Dirty Sexy Money: Was I really watching this because I liked it? Or was it because I still needed my Six Feet Under fix? Either way, it was a fun ride. Gotta love that Peter Krause. GAC represent!
Pushing Daisies: By far the most depressing news. I love this show dearly. Imaginative writing. Fantastic storytelling. Compelling characters. Amazing cast. Adjective anything about this damn show. Another case of a cult show not gaining mainstream fans, who would rather watch tripe like 'Celebrities Make Fools Of Themselves'. Reality television killed America's imagination. And shows like Daisies were trying to be smart. Love Lee Pace (check out another canceled gem (and Bryan Fuller creation), Wonderfalls, for more of his brilliance). Anna Friel is a delight to watch. Chi McBride is a detective I can get behind. And Olive. My dear sweet Olive.

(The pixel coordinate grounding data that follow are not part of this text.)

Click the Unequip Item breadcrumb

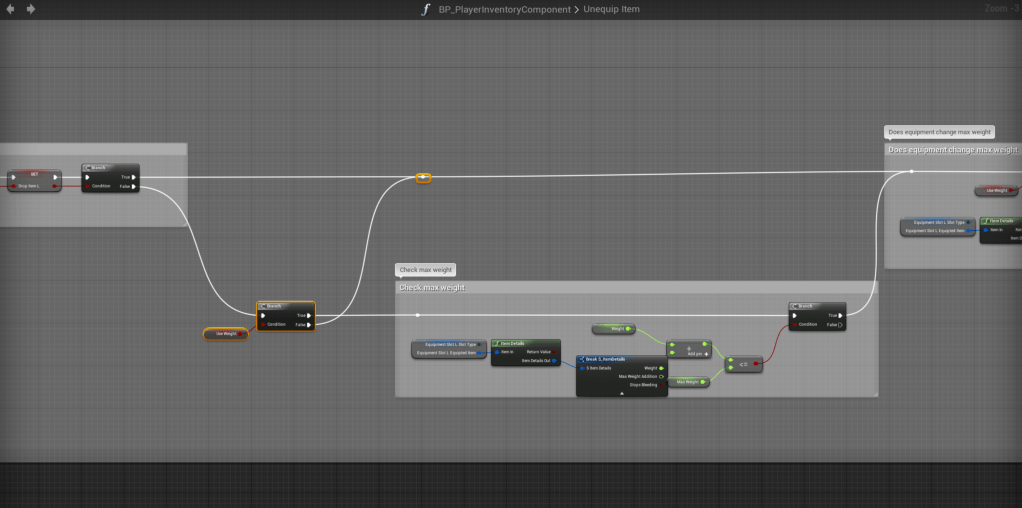pos(614,9)
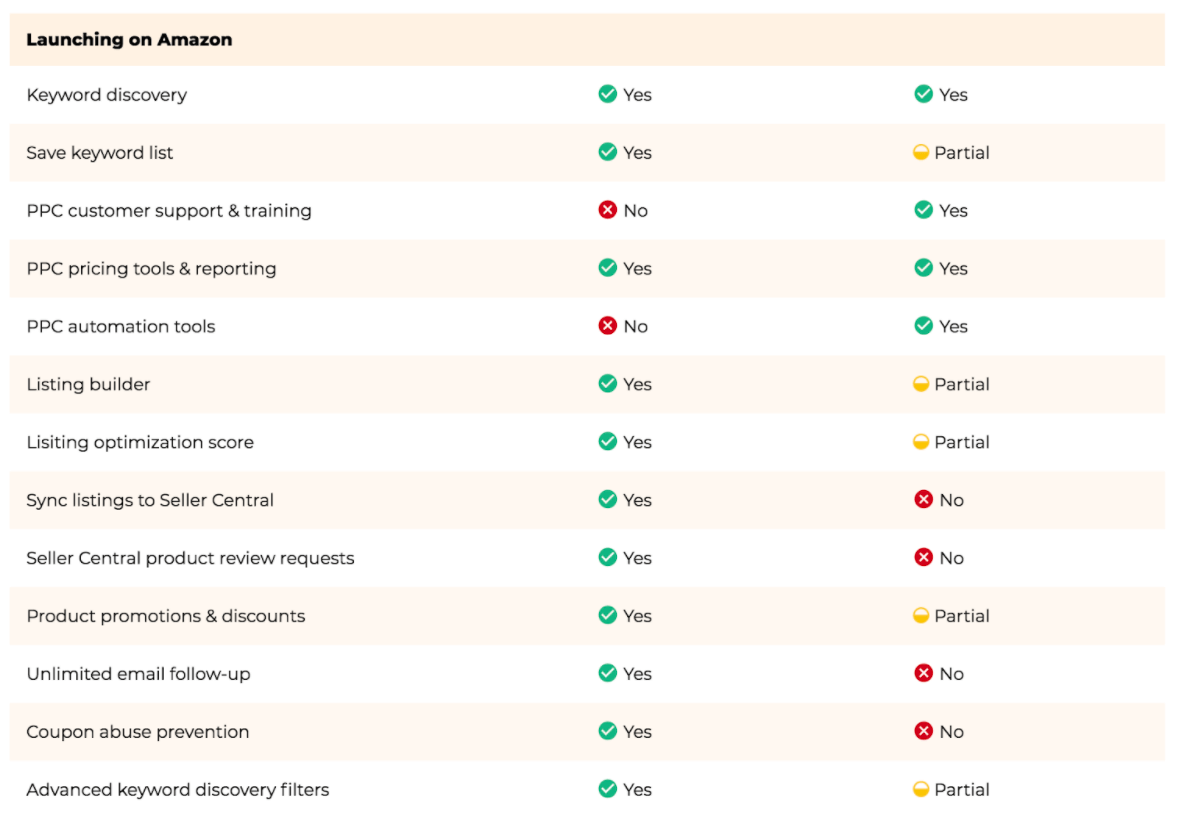Screen dimensions: 1178x818
Task: Click the Unlimited email follow-up label
Action: 138,674
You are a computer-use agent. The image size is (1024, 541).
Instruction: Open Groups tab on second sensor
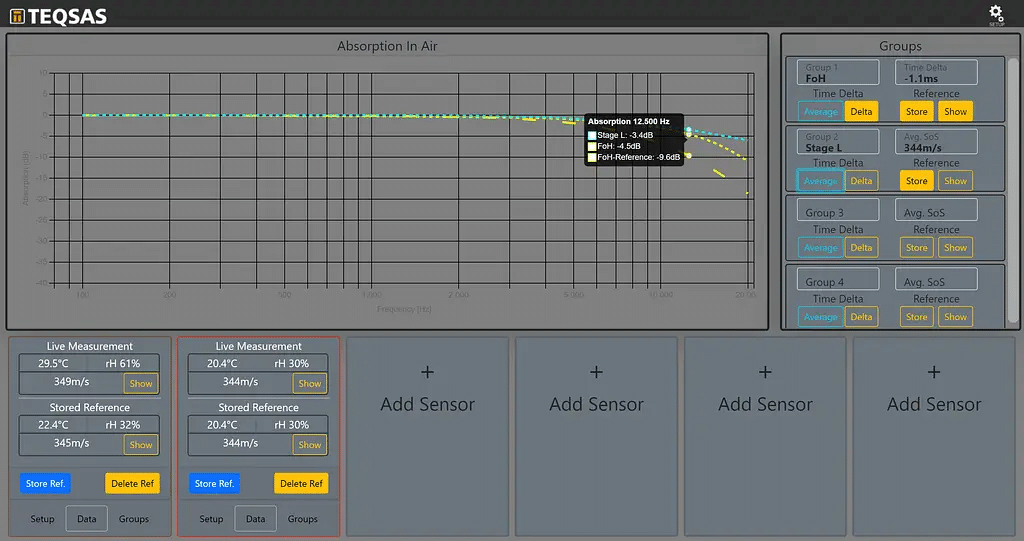click(x=303, y=519)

What makes Daisies cancellation extra sour is the fact that I met and worked with Miss Olive herself, Kristin Chenoweth, this past summer on Into Temptation. She is everything you'd hope her to be. Funny, charming, adorably short. You just want to put her in your pocket and carry her around. So wonderful.
So ABC, punch me in the gut. Please. Cuz I know your gameplan. You'll soon be trying to cozy right back up to me, with your puppy dog eyes, saying, "You're gonna watch Lost, right? And we have some Scrubs for you."
Sigh. Oh, all right. You win again, network television.